-------- Supplied records
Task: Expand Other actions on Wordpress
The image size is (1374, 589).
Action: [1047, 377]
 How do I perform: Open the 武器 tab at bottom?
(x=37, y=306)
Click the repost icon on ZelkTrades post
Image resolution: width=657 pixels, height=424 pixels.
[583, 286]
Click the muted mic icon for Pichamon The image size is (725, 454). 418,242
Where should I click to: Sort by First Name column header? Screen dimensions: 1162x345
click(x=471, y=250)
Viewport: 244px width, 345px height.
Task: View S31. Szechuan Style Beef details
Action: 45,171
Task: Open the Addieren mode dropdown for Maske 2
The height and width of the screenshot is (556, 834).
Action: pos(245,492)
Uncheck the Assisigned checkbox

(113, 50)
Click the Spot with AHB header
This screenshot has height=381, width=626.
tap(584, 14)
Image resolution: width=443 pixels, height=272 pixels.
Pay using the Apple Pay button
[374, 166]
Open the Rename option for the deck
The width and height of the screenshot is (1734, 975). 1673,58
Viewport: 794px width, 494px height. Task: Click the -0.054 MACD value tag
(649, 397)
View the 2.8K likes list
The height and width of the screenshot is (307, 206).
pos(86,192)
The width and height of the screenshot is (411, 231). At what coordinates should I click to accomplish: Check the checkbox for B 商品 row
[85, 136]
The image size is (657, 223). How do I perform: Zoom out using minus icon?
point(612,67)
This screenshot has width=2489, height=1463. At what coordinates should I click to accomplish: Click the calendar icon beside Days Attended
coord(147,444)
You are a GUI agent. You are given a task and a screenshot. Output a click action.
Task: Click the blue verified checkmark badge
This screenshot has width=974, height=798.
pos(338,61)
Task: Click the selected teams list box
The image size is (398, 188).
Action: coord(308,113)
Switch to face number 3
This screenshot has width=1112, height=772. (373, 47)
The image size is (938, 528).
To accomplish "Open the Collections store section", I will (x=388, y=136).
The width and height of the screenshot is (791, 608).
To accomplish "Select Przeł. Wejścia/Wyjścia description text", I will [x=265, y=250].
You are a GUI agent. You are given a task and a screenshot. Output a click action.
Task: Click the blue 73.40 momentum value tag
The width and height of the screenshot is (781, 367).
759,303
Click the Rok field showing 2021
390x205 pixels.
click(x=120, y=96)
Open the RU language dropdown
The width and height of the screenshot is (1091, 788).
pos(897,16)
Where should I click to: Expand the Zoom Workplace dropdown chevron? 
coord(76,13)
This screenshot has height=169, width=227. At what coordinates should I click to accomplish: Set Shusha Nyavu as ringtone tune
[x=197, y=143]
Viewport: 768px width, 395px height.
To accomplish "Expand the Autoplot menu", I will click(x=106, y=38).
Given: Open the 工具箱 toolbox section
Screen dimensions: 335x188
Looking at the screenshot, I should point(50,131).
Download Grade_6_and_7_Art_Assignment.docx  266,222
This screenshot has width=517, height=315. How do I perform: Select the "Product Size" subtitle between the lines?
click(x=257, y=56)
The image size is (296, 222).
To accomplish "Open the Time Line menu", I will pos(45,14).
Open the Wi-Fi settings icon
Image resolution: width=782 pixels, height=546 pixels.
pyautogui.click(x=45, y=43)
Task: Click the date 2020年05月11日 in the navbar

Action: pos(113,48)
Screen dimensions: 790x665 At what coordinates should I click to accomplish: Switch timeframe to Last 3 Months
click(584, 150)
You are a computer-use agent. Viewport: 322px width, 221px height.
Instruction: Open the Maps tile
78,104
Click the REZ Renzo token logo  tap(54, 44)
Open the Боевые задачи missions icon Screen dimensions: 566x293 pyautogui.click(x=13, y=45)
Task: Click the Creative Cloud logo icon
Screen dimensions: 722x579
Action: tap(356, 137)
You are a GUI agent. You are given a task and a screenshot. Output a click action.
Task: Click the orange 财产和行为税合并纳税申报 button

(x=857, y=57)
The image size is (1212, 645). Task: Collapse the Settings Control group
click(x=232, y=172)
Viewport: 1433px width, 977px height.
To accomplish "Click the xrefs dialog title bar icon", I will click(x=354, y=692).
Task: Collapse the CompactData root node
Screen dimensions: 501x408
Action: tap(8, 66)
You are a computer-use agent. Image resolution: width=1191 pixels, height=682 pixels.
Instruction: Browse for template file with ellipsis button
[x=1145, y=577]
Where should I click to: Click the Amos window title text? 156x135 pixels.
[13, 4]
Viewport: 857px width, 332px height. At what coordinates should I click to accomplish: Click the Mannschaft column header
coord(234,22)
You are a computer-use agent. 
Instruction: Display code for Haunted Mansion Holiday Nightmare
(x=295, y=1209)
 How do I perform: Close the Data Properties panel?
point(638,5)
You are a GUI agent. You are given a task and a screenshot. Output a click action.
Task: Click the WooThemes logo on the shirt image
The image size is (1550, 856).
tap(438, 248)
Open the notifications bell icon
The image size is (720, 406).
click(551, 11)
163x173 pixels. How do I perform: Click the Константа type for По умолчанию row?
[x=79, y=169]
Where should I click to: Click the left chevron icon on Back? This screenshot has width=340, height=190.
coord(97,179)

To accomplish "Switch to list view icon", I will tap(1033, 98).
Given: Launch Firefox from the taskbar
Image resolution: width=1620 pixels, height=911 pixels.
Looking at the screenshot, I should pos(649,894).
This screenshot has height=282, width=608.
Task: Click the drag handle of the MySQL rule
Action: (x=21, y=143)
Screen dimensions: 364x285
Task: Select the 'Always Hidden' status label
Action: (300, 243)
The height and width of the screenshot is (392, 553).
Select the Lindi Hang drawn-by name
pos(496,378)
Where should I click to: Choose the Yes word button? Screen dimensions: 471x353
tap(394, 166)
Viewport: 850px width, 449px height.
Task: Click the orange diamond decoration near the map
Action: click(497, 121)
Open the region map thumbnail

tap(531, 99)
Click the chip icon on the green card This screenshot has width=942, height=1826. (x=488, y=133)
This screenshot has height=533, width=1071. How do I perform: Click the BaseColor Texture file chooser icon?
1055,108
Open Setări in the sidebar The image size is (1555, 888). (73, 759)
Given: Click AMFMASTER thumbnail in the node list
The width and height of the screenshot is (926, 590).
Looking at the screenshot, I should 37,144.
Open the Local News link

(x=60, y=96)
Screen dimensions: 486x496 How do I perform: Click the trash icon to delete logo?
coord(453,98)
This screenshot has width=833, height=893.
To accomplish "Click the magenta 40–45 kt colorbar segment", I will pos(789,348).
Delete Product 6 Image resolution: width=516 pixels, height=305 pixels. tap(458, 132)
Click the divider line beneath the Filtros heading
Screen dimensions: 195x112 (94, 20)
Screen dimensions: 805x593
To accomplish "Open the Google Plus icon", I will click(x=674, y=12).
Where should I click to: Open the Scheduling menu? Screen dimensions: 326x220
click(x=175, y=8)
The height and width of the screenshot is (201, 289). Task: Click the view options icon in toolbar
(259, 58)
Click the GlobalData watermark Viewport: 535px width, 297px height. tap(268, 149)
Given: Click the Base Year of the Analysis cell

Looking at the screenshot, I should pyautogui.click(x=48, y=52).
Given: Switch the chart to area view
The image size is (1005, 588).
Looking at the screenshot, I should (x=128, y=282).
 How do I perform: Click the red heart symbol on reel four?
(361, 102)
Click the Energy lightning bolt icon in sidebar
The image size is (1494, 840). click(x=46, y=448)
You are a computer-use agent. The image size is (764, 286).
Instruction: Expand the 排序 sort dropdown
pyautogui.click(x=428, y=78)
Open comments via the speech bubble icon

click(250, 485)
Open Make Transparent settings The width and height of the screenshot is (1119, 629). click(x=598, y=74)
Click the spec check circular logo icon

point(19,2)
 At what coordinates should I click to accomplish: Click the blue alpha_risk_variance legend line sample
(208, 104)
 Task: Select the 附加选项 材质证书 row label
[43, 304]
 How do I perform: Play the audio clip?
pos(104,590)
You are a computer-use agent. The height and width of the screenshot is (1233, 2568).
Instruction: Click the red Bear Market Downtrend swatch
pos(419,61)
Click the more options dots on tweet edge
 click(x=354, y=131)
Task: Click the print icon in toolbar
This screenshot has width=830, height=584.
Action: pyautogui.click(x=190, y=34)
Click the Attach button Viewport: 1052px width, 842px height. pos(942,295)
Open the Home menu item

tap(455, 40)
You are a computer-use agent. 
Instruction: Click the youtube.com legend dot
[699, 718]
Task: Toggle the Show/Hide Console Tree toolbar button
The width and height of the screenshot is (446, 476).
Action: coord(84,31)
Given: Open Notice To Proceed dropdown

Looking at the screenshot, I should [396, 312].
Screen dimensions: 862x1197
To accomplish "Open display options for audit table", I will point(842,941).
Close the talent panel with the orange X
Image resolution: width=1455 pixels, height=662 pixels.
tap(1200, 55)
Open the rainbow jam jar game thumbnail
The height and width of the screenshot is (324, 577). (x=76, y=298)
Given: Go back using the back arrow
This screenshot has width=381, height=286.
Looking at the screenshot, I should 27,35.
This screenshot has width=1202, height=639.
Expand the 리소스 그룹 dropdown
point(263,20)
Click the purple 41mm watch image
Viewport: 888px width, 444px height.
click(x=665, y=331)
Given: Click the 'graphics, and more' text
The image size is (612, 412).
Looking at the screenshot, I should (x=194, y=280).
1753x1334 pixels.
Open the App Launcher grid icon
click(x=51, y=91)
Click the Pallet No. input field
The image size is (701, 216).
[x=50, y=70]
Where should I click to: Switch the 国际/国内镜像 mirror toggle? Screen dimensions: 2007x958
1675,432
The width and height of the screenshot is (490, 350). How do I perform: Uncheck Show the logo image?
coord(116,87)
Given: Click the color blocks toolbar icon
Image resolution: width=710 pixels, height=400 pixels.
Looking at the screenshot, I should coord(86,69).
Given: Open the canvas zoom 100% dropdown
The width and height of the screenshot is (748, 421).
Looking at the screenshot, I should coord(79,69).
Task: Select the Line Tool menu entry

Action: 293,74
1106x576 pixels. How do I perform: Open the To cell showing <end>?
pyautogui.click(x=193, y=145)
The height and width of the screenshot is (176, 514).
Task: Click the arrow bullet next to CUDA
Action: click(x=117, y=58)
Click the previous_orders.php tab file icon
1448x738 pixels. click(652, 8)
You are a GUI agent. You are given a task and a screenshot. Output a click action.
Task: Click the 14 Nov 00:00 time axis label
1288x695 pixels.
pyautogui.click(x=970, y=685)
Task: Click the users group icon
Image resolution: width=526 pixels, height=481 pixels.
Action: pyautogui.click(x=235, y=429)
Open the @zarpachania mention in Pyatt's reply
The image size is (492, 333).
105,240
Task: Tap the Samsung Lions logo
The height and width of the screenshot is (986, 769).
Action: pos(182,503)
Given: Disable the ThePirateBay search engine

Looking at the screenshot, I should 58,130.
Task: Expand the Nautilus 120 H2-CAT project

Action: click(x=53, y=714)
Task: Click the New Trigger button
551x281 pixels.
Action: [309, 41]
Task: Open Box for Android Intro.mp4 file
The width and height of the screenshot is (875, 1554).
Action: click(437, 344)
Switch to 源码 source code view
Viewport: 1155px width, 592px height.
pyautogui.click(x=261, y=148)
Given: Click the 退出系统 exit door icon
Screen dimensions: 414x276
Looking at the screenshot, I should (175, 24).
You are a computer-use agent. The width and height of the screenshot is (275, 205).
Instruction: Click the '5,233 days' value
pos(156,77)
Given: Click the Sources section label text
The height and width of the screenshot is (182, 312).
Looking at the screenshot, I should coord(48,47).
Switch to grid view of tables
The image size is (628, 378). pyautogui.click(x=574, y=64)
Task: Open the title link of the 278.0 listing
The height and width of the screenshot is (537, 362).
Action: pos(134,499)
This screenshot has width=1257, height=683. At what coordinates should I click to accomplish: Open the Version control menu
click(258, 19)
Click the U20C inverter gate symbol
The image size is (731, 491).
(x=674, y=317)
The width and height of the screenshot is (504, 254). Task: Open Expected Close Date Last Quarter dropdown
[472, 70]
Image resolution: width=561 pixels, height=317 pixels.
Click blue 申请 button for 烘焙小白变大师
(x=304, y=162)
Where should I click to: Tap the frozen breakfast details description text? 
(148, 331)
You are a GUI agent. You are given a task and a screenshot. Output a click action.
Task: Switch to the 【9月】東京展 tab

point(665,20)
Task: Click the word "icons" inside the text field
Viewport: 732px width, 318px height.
----------------
◆ Problem description:
Please rewrite the rows from the line containing "At what coordinates should I click to accomplish: Click the blue" through the line containing "The height and width of the screenshot is (324, 577)." as a numbered list, keeping both of those lines and leaving out blank lines. Include no other rows.

◆ Written solution:
1.  At what coordinates should I click to accomplish: Click the blue alpha_risk_variance legend line sample
2. (208, 104)
3.  Task: Select the 附加选项 材质证书 row label
4. [43, 304]
5.  How do I perform: Play the audio clip?
6. pos(104,590)
7. You are a computer-use agent. The height and width of the screenshot is (1233, 2568).
8. Instruction: Click the red Bear Market Downtrend swatch
9. pos(419,61)
10. Click the more options dots on tweet edge
11.  click(x=354, y=131)
12. Task: Click the print icon in toolbar
13. This screenshot has width=830, height=584.
14. Action: pyautogui.click(x=190, y=34)
15. Click the Attach button Viewport: 1052px width, 842px height. pos(942,295)
16. Open the Home menu item
17. tap(455, 40)
18. You are a computer-use agent. 
19. Instruction: Click the youtube.com legend dot
20. [699, 718]
21. Task: Toggle the Show/Hide Console Tree toolbar button
22. The width and height of the screenshot is (446, 476).
23. Action: coord(84,31)
24. Given: Open Notice To Proceed dropdown
25. Looking at the screenshot, I should [396, 312].
26. Screen dimensions: 862x1197
27. To accomplish "Open display options for audit table", I will point(842,941).
28. Close the talent panel with the orange X
29. Image resolution: width=1455 pixels, height=662 pixels.
30. tap(1200, 55)
31. Open the rainbow jam jar game thumbnail
32. The height and width of the screenshot is (324, 577). (x=76, y=298)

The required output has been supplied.